[x-Music Lab 22春]藤家大希

藤家大希
x-Music Lab
Published in
Jul 29, 2022

今学期の活動方針

私は22年の春学期からx-Music Labに所属していただいたので、先輩方の発表からメソッドやアイデアを学ばせていただいたことと、新規生ワークショップが主な活動内容となった。

●新規生WS1

お題

・家とSFCの間で聴こえる音を言語化して記録する。
・グループメンバーでSFCの指定されたポイントを周り、そこで聞こえた音を言語化して記録する。

概要

私の場合は住んでいる場所とキャンパスの移動に徒歩2分もかからないので、SFC内部での音の体験に集中して取り組みました。
レコーダー等を使って録音するのではなく、自分で音を言語化し、それを他のメンバーと共有して、再度音を聴いてみるという試みです。より主観的な体験が求められていると思います。

結果

「木の葉が風に吹かれて擦れる音」「鳥が鳴く音(声)」「工事現場の衝突音」「人の話し声」など、音の発信源が分かりやすくて簡単に言語化できるものにばかりを意識してしまうことが分かった。また、視覚的な情報にも影響を受けていたと思う。例えば、森林の中でこのWSを行えば、意識は木の葉などの自然物に向きやすい。
一度他のメンバーと言語化したものを共有してから再度試みると、自分が意識していなかった音の多さに気づき、自分が仕組みを理解して説明づけることができない音に関しては、意識が向きづらいことが分かった。
このWSを発表した際、「より小説的、主観的な表現が望ましい」というフィードバックを魚住さんからいただいたが、これは自分の意識が向く音と、向かない音を、他のメンバーとの差異から見つけ出すためではないかと思った。

●新規生WS2

お題

「自分がギリギリ音楽だと思えるかもしれないものを録音、制作する」

概要

このWSでは、自分の過去の体験から着想を得て制作を行いました。ゲームセンターに行った時、友達が遊び終わるのを待っている間、暇つぶしにゲームセンターの中を周っていました。ゲームセンターには無数の音源があり、もちろんそれぞれの音源のBPMやキーは統一されていないので、混沌とした騒音のようになります。

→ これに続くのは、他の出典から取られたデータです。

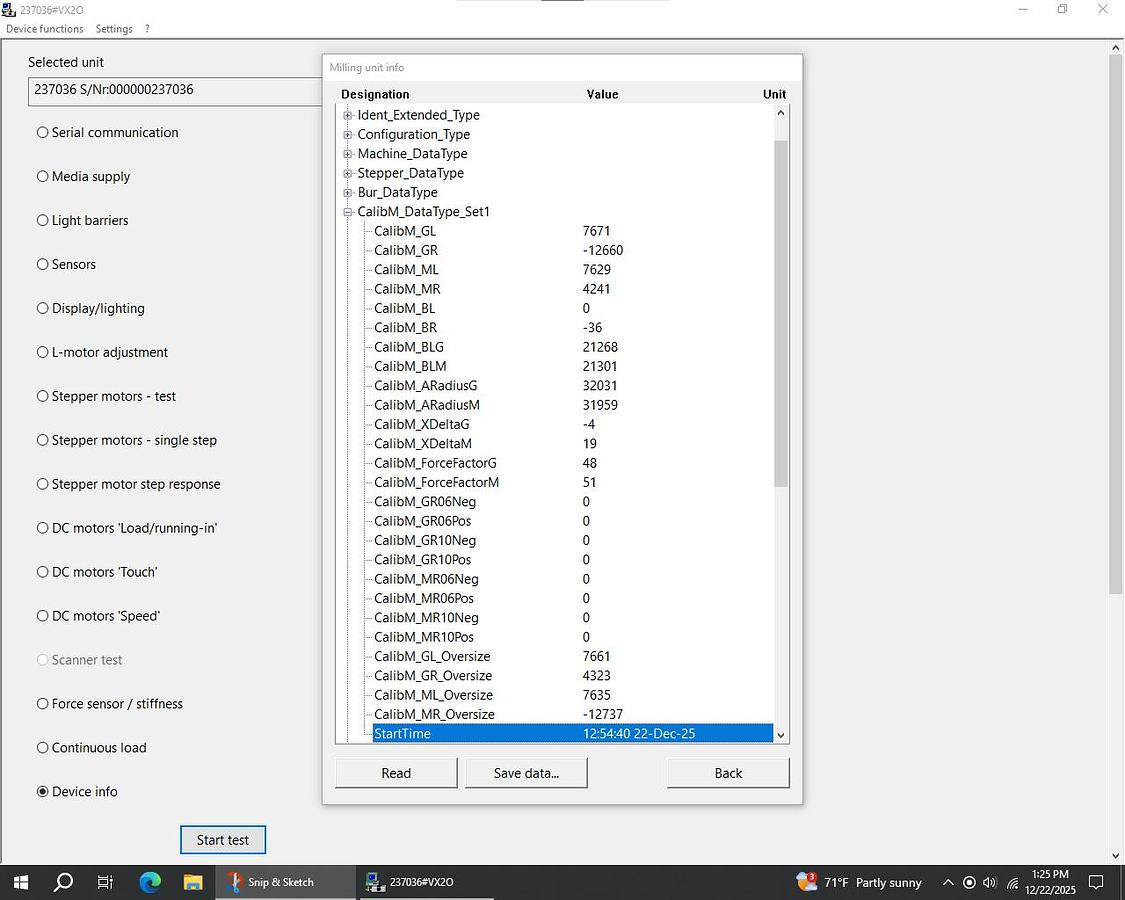This screenshot has height=900, width=1125.
Task: Launch Microsoft Edge from taskbar
Action: tap(150, 882)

また、別の地点や時間で同じ聞こえ方をするポイントは存在しません。騒々しいゲームセンターの内部は、見方を変えれば無限の音楽体験を持っているように思えて、様々なゲーム機を周回しながら録音しようと試みました。その時の音源に、ピアノの音源と少しのブレイクなどの編集を加えて、今回の作品としました。
ゲームセンターでの録音は、見方を変えてやっとギリギリ音楽として楽しめるノイズであり、同時にワクワクして哀愁を覚えるような音源になりました。
この体験から得られた自分なりの音楽の定義として「情緒、態度を共有、記述するためのもの」と考えました。一般的な音楽の形式を離れても、それによってワクワクや哀愁などの情緒が共有されれば、その音源や体験は音楽であると言えるのではないでしょうか。このWSを発表した際に、研究会の先輩方に私が今回制作した音源から感じる情緒のフィードバックをいただき、情緒の共有を実際に体験することができました。

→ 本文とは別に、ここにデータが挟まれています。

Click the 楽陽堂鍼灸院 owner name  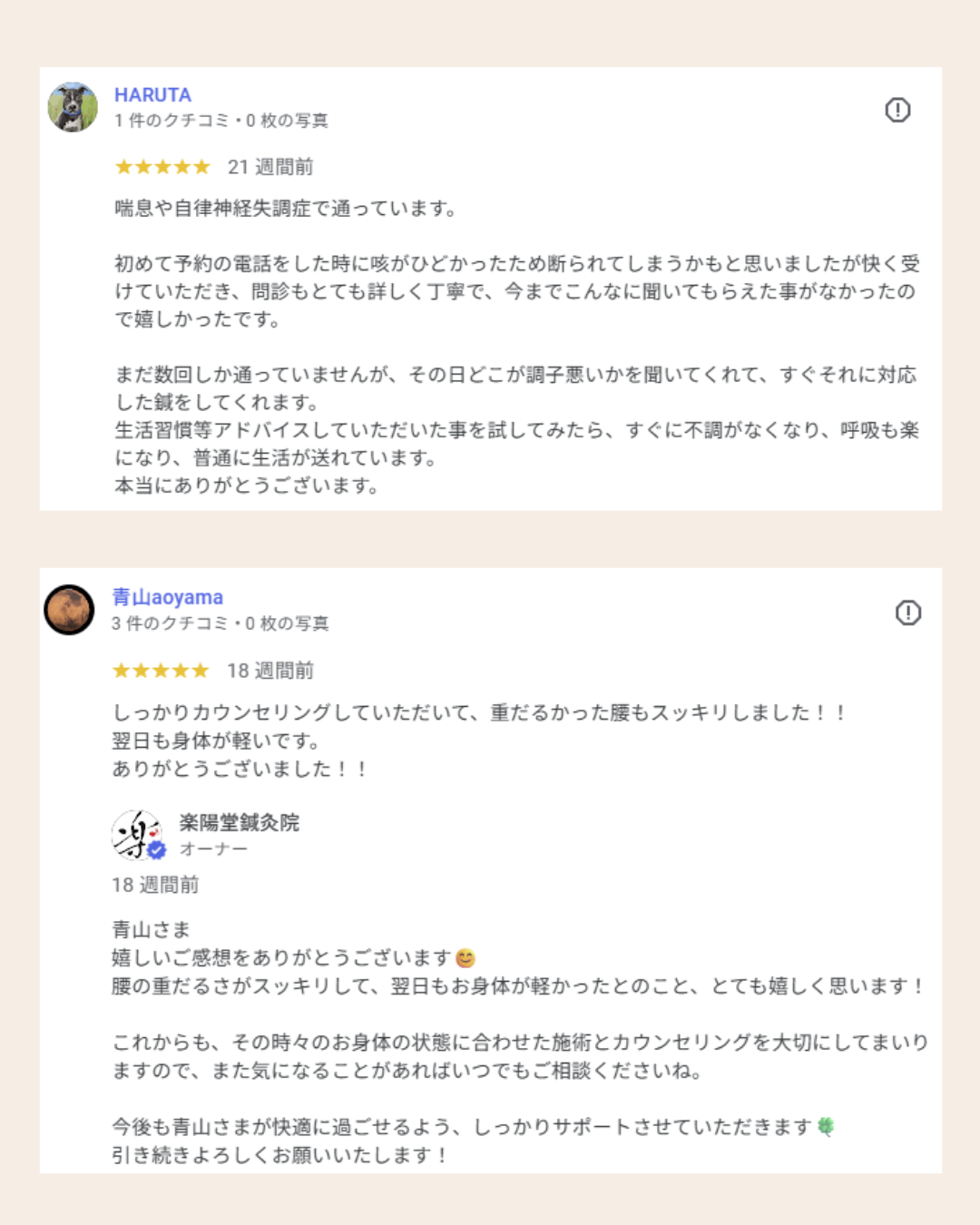239,822
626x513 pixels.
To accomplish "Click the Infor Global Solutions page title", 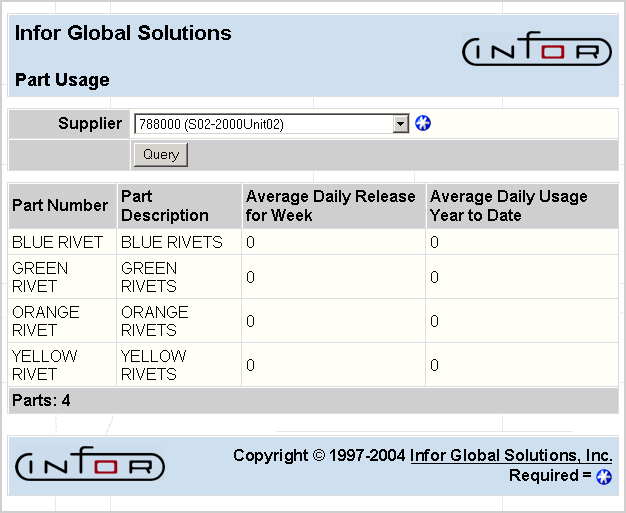I will [123, 33].
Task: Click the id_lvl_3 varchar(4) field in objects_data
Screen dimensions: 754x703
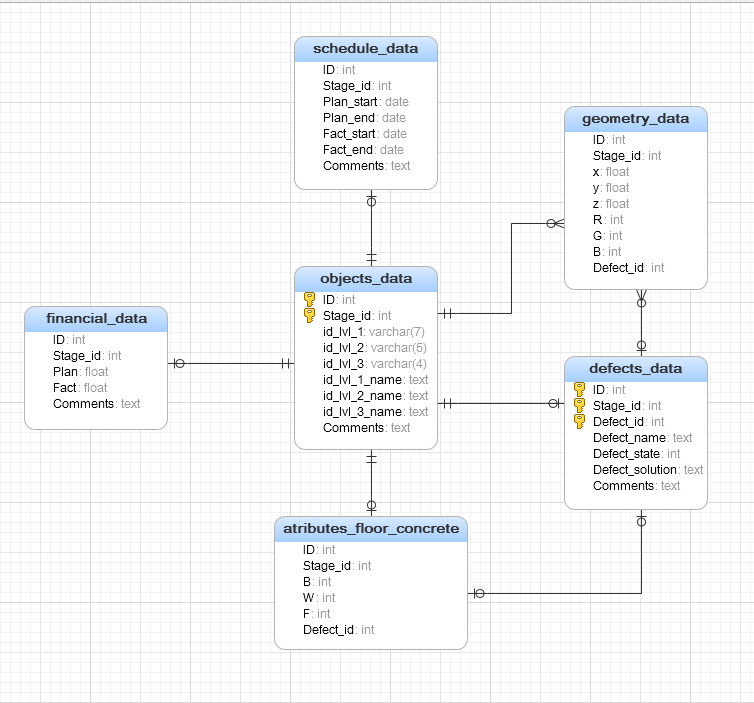Action: [x=374, y=364]
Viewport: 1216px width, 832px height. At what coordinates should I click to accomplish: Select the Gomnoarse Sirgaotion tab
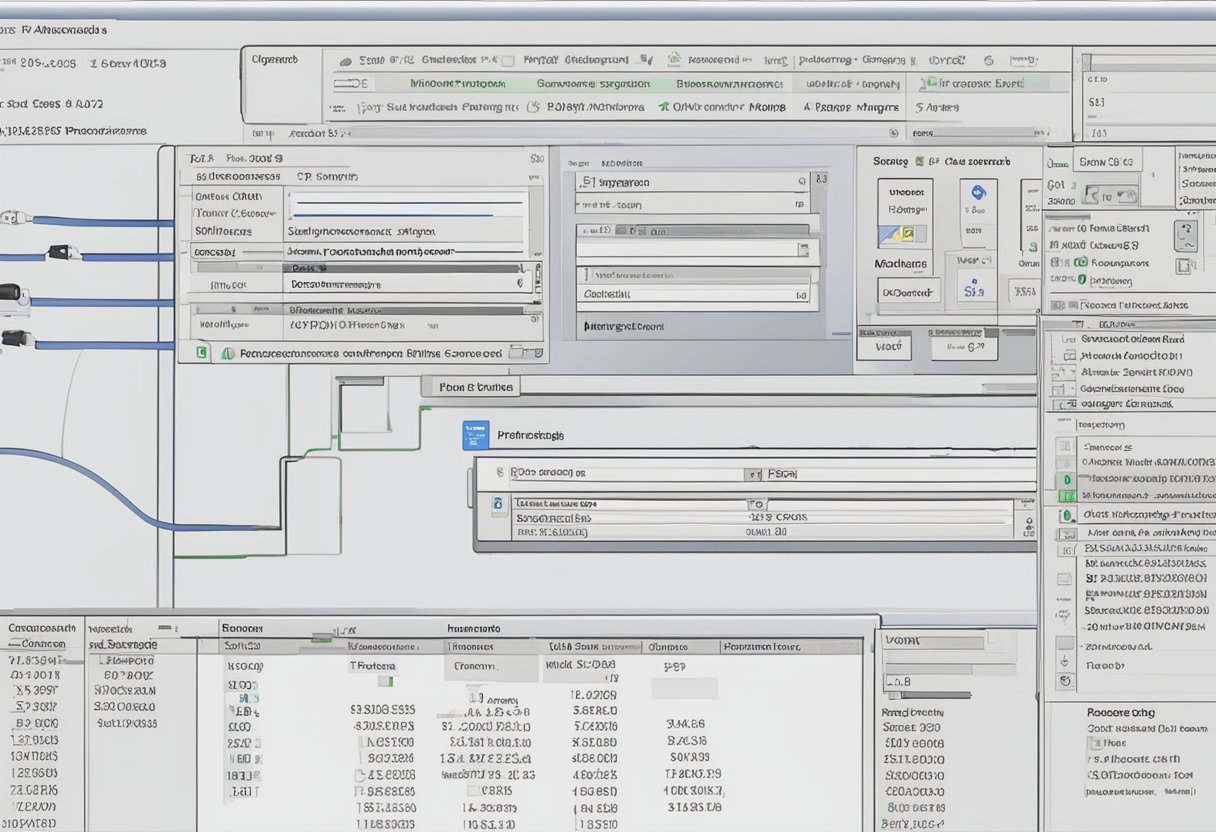594,84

https://soundcloud.com/bakm16ji6wik/wav?utm_source=clipboard&utm_medium=text&utm_campaign=social_sharing
↑制作した音源

●新規生WS3

お題

「前回自分が立てた仮説をもとに、xな作品を探す」

概要

探したXな音源

上の動画が、今回私が探したxな作品になります。「情緒、態度を共有、記述するためのもの」が音楽である、と定義した私は、アメリカのラッパーであるXXXTENTACIONのinstagramライブの映像を見つけ、これをxな作品としました。
この映像からは、声の抑揚や感情表現から、彼が共有したい態度を感じ取ることができます。「ビートの上にラップを乗せる」という音楽的形式を外れても、一般的なヒップホップの音源と同じように、彼の声に耳を傾けていることに気づきました。音源を通して、社会的なメッセージを発することは、「態度」を共有することであり、自分にとってこれは音楽の大きな要素の一つだと結論づけました。

●新規生WS4

お題

「xな演奏をする」

概要

まだ誰も試みたことのないような演奏をして、自分の中で「音を奏でる」とは何なのかを考え、言語化、定義づけを行うというWSです。
アフリカのある民族によって用いられるカルカバという楽器を使って演奏を行いました。この楽器は、カスタネットのように対になった金属片二枚を片手に持ち、打楽器として演奏するものです。私はこの楽器を先輩に貸してもらっていたのですが、発表当時は楽器の名前すら判然とせず、演奏法などの情報が全くないまま、独自の遊び方を考えていました。したがって私の演奏には、本来の使い方や音の鳴り方と異なる点があったと思いますし、リズムなどの体系は全く異なっていたでしょう。自分にとって未知の楽器を手にしたことから生まれた、楽器に対する独力のアプローチや、それによって生まれた差異が、xな演奏であると考え、今回の発表に用いました。

●最終発表

お題

「グループによってxな演奏を行う」

概要

x-Music Labの新規生であるナス君と、聴講生として参加してくれたシホリさんとグループを組み、xな演奏を試みました。ナス君が所持していた「e-bow」という楽器は、磁力によって触れた部分の弦を振動させ、サステインを最大化することでギター等の弦楽器による独特な演奏を可能にするというものです。
この楽器を用いた演奏は、サステインが最大化するという特性上、ドローン音楽のように持続音を主体として構成し、そこに微小な変化を加えていくことでなされることが多いそうです。私たちは、そのような既存の枠組みを変えるため、DTMソフトのプラグインエフェクトを介して、偶然性を持った変化を加えることにしました。
ナス君がe-bowを使ってギターを演奏する間、私とシホリさんはじゃんけんをし、その結果によってあらかじめ決めておいた操作を行い、音にenvelope等の変化を加えました。例えば、グーで買ったらエフェクターを一つ増やし、10秒間のパラメータ操作時間を得る、などです。どのエフェクターを選び、どのパラメータをどれほど調整するかは、私とシホリさんの主観に委ねられており、完全な偶然性ではなく、演奏者としての私たちによって音に変化が加えられていく、という表現を目指しました。また、エフェクターの調整は、ナス君が視認できないようにし、ギターを演奏するナス君と、エフェクターを調整する私とシホリさんのコミュニケーションは、あくまで音を通して行われるように制限しました。パラメータの操作時間を10秒と定めたのは、「焦り」の感覚によるxな演奏の領域を探ろうと考えたからです。
いただいたフィードバックからは、じゃんけんという表現の必然性や視覚的な影響について疑問に思っている方が多いことが分かりました。今後の制作、活動において考えていきたいと思います。